I have had 5 hospital births, 2 horror stories (at two separate hospitals) 1 so so story and 2 amazing fantastic woo woo stories!
(the last three all at the same hospital)
Don't worry I will spare you the first two.
You have got to got to yes
got to have a person in there with you from beginning to end that really believes in you and natural birth. When T was born I was super nervous, T was my first natural birth, but my midwife really believed in me. It helped that she had several natural births of her own under her belt. When I thought it was getting too intense (during transition) she would lean close to me and remind me softly "Sasha, you can do anything for just 2 minutes" and I really listened because I knew she had been through the same thing, kwim? I looked at doulas but ultimately decided that mine and my dh's relationship was deep enough for him to be my birth partner, I am so glad we did. During early and mid labor we swayed together, that wonderful laboring woman dance, to Bob Marley in the background, just the two of us. Occasionally my midwife would come in and listen to my baby and she would check my cervix when I asked but other than that it was just the 3 of us (me, baby to be, and dh). A couple of times a nurse came in, but she quickly left looking embarrassed to have intruded. No IV, no beeping machine, it was wonderful. Later a nurse commented that she loved watching our birth, she had honeymooned in Jamaica and it made her nostalgic.
When T came it was to squeals of joy all around and he was immediately in my arms nursing within moments, after taking a good look at him of course.
No pit shot necessary. No tear, not even a skid mark. After a while Dh went with T to the nursery (the hospital demands a certain time back there after the initial bonding period.) and stayed with him the whole time he had to be back there while I had a nice long shower, he got a few odd looks but no one said anything.

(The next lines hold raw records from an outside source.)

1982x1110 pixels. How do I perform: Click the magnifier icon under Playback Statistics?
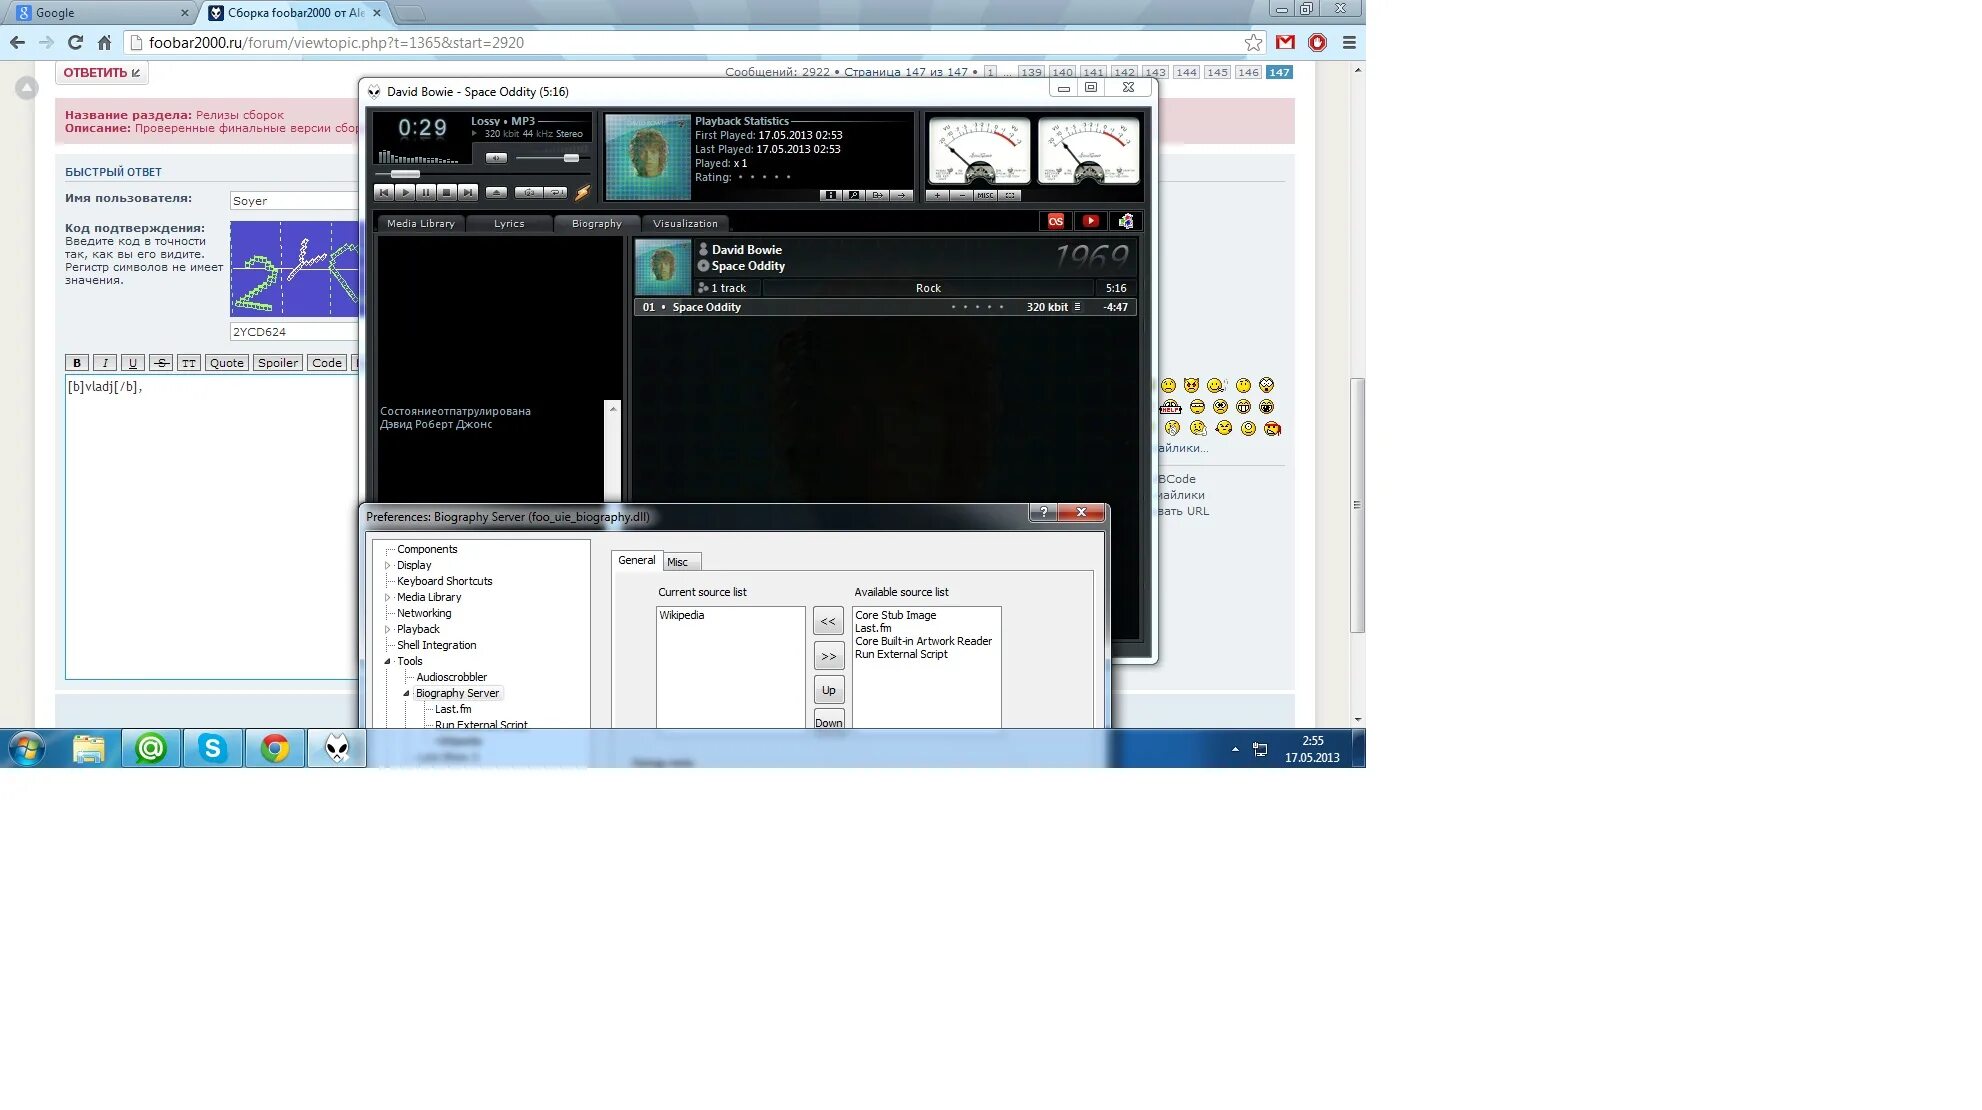point(853,196)
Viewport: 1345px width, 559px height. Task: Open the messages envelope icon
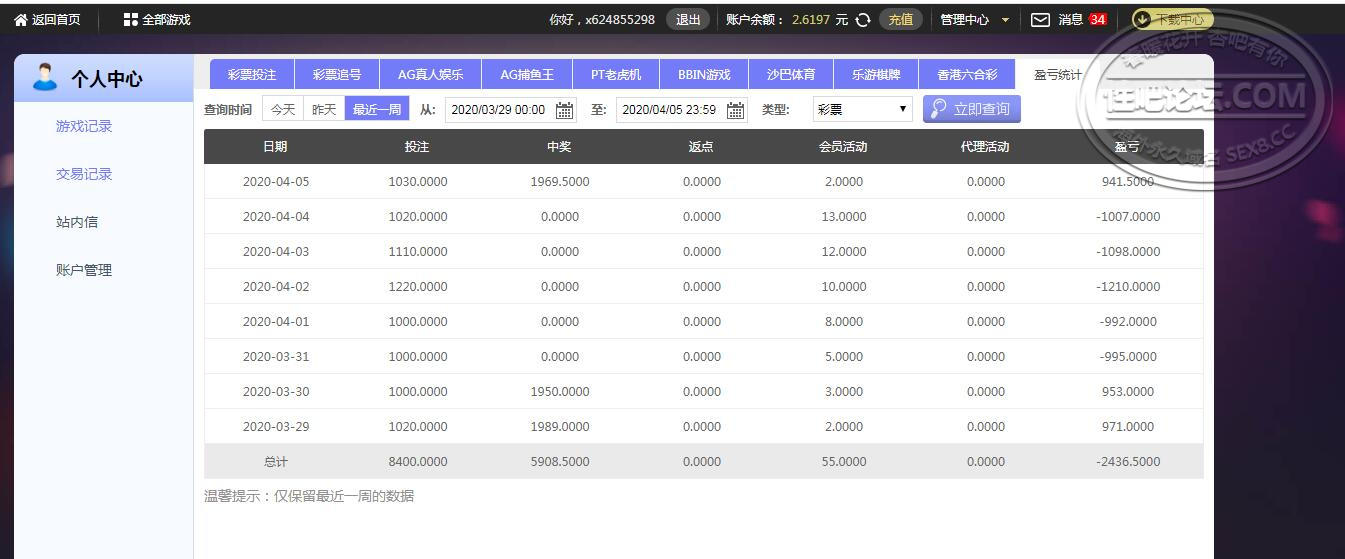click(1040, 20)
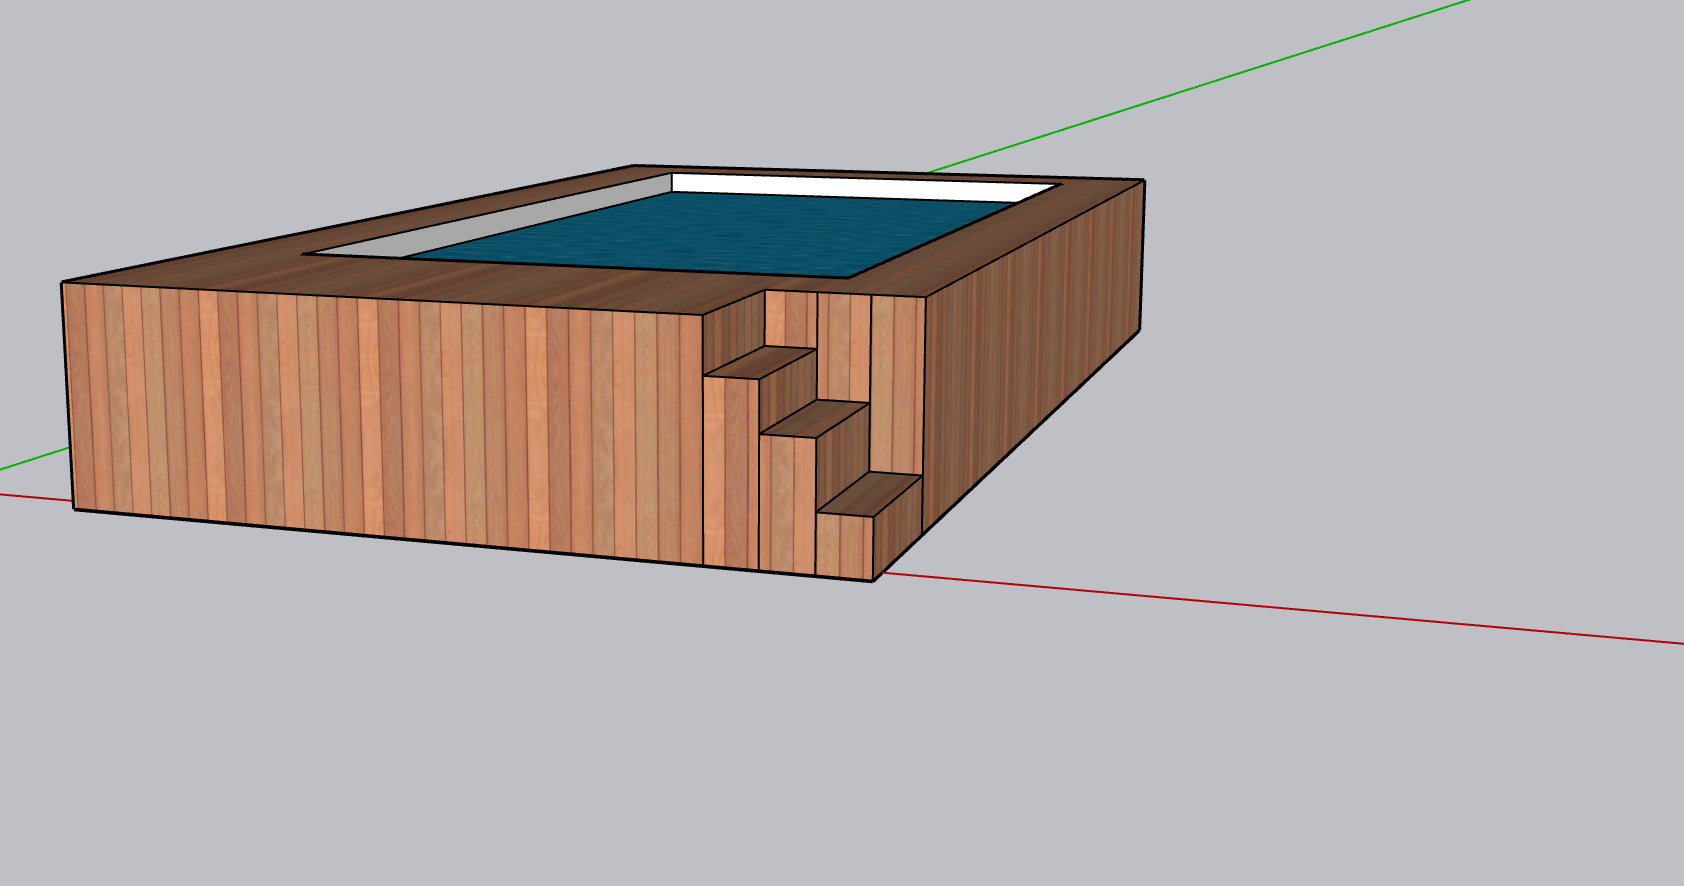Select the middle stair tread
This screenshot has height=886, width=1684.
(815, 418)
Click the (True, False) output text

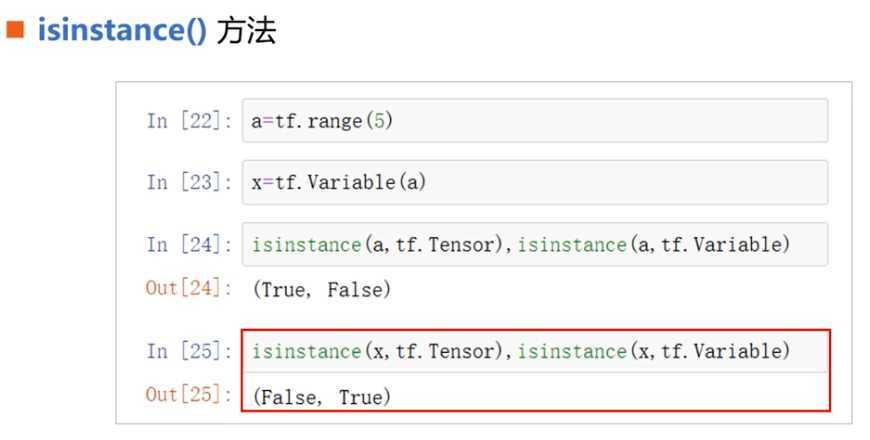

I got a small amount of gruff from one nurse just before we left about not getting the hep B shot or circing our son, but she was easily shooed away. Go in knowing your rights for after birth procedure or they will walk all over you.
When A was born our midwife was not available that day.
Dh was super supportive but the OB on call was not. It is pretty hard to keep saying no when you are in transition and every few seconds a nurse or the OB is in your face telling you "you don't have to suffer, take something to ease the pain." I eventually caved, less than one hour later A was born. I consider it a so-so birth only because it was my fourth birth and only lasted a total of 4 hours from beginning to end so I only had to put up with stupid hospital staff for a short amount of time. I now appreciate so much more how much interference my midwife must have been doing behind the scenes for me when T was born.
With E (our newest bundle of wonder) labor hit hard. I walked into the hospital not thinking I would make it to the labor hall. Less then an hour later baby E was born. They had not even gotten around to getting me an id bracelet yet. My labor hall nurse helped with the delivery, cord was wrapped several times ,although loosely, around dd's neck. My midwife walked in just in time for the delivery of the placenta.
: E was born to a room of amazed people, her momma chief of all. What a wonderful experience.
Find support, find a hospital your support is known and respected in and know the procedures and your and your little ones rights.
Congratulations on your growing wonder child.